Quote:
Originally Posted by Starson17
I did.
It looks like it's an <a> tag inside a <div class="artIntroShort"> tag. Correct? Then just do the same thing you did with an <a> tag inside an <h2> tag, but use div instead of h2 and specify the class. That should do it.
Nope. I can stop at any time. I like to see others with the same interest I have.
Edit: looking back at your code, I see that's sort of what you did, but you have an extra for loop layer at the leftcontent that I don't think you need.
|
Alright as you mentioned I had an extra for loop layer. I removed that and modified the code a little bit and it works fine with one exception. The reason I had done the extra for loop was to snag the title Which is the date at the top that was inside the leftcontent as a h1 tag... My logic was this. Get the title via the first for loop then once i get it start another for loop to get the content for that title. So would I get the title first in a single for loop ? then append then turn around and run the for loop for content, then append, then do the other for loop that looks for the <h2> stuff ?

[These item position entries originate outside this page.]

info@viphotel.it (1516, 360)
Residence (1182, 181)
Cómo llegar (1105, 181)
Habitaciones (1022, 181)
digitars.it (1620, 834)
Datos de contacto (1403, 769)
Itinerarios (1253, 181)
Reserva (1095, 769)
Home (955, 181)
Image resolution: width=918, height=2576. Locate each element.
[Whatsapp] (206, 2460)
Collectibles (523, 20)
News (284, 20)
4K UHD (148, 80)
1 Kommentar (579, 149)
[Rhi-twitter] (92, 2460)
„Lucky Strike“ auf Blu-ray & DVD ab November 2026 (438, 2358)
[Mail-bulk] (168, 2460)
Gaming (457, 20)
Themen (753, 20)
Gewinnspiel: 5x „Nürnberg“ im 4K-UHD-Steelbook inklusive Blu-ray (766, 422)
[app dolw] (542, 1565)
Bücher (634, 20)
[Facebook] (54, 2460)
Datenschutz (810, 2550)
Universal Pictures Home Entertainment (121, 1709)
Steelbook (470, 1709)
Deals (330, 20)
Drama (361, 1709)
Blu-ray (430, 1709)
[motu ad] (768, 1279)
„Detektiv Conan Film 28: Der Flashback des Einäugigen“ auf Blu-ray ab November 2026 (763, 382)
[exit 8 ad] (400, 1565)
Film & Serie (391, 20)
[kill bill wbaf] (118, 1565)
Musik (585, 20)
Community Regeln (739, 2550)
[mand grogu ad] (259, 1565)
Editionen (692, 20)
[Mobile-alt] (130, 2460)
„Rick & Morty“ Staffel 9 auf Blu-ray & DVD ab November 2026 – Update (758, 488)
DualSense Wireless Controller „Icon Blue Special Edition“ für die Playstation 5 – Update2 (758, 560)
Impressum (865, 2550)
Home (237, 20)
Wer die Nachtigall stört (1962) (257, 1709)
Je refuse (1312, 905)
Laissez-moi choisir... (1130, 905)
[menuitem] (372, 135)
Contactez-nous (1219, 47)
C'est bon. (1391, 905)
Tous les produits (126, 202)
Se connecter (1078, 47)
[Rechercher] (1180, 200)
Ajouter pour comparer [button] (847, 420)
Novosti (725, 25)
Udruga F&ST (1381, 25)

Basically this works fine to get the none <h2> stuff with the exception of the title:
my question is how would i get something like this to work ?
Spoiler:
Code:
#-------------------------------------------------------
# this for loop is trying to get the title
for t_item in soup.findAll('div', {"class":"leftcontent"}):
print 't_item is: ', t_item
rawh1 = t_item.find('h1')
title = self.tag_to_string(rawh1)
print 'rawh1 title is: ', title
#indent might not show right on here but this should be
#an independent for loop
#=------------------------------------------------------
#-------------------next get the non <h2> content this works
for content in soup.findAll('div', {"class":"artIntroShort"}):
print 'The content is: ', content
art_text = content.find('p')
print 'Art_text is :', art_text
link = content.find('a')
print 'The link is :', link
url = self.INDEX + link['href']
print 'The URL is :', url
current_articles.append({'title': title, 'url': url, 'description':'', 'date':''}) # append all this
#------------------------------------------------------------------------
of course I have the return statements and all but this is the block that i'm concerned about and thanks
also. i'm noticing that there are <span> tags inside the <p> tags so when i do for a search for the <a> inside the <p> i get the dang links for the ads instead of the last <a> tag... this one i tell you is really working the brain. be interesting how this works out... I lookeed at the output log and notice like i said it keeps making the url is: to the ad.doubleclick thing that is inside the <span> i tried taking and doing a remove_tags on that tag but apparently it doesn't remove the tag till after it goes through the parsing.